**Work to complete**
From the listing below, return every line with the string "computer" in it.

**Records for this exercise**
....

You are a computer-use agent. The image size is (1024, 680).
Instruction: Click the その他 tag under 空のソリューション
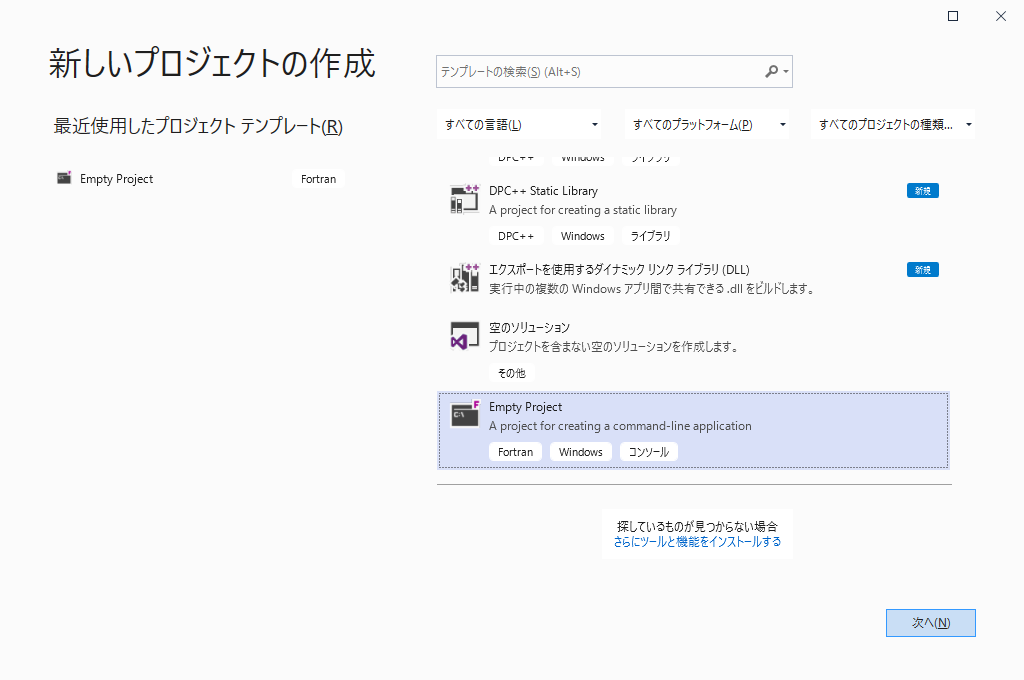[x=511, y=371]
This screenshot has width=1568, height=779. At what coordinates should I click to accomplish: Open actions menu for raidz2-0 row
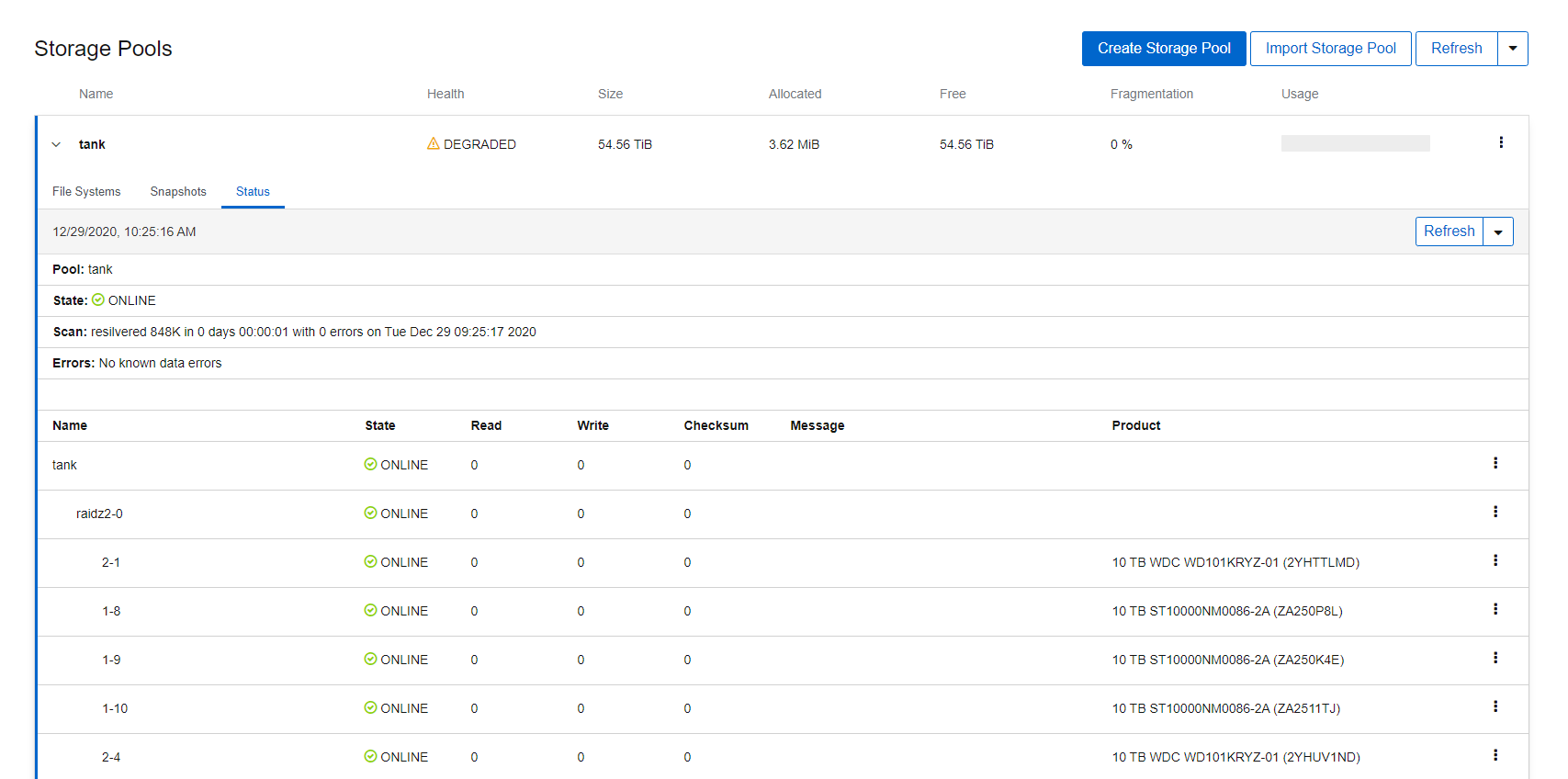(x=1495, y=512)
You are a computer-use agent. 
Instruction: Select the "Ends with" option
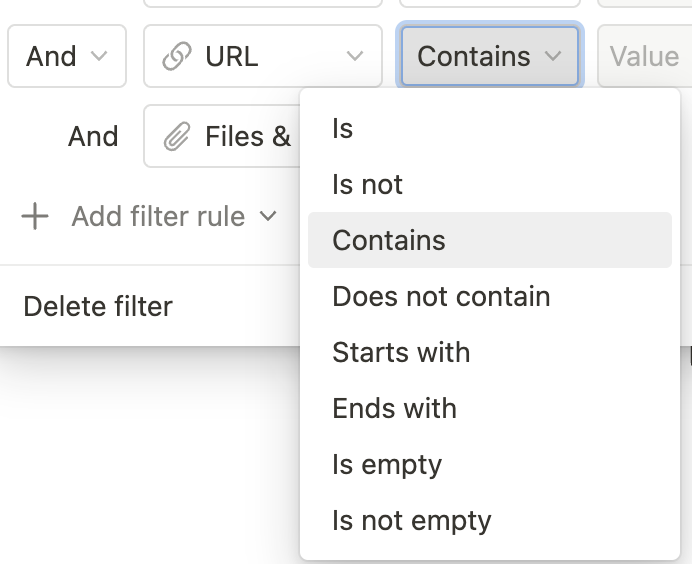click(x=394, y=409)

....

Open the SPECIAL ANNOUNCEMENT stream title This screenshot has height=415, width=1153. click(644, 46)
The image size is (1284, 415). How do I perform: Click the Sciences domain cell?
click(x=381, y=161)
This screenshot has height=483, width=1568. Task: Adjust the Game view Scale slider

....

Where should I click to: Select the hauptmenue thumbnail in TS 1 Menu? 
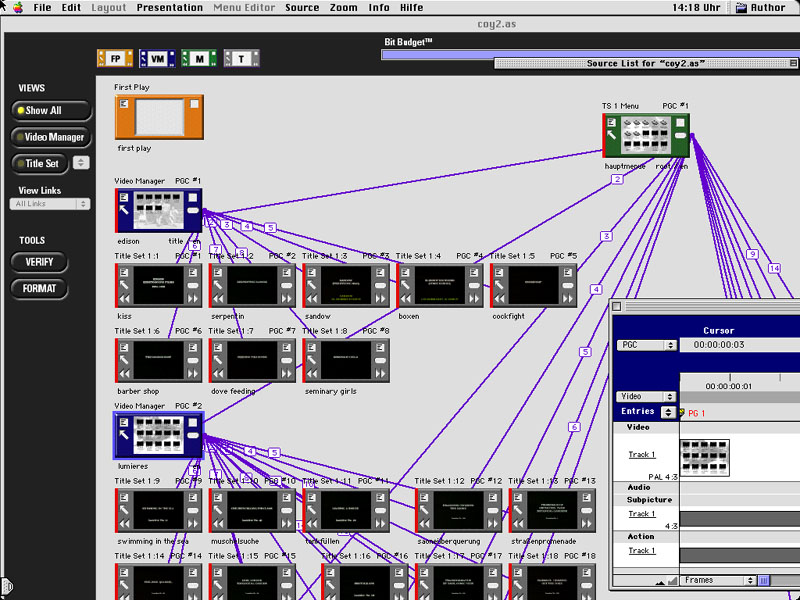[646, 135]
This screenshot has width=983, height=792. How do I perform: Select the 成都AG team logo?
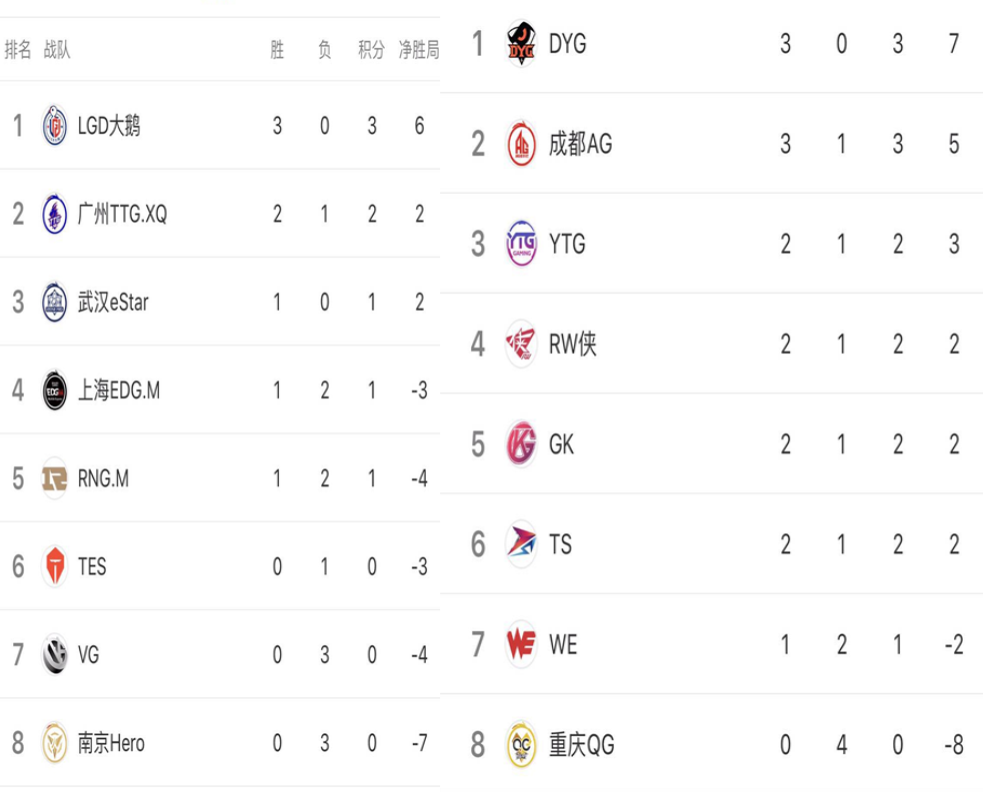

....

**Exercise answer**
You are a computer-use agent. The image size is (1024, 680).
You are a computer-use agent. 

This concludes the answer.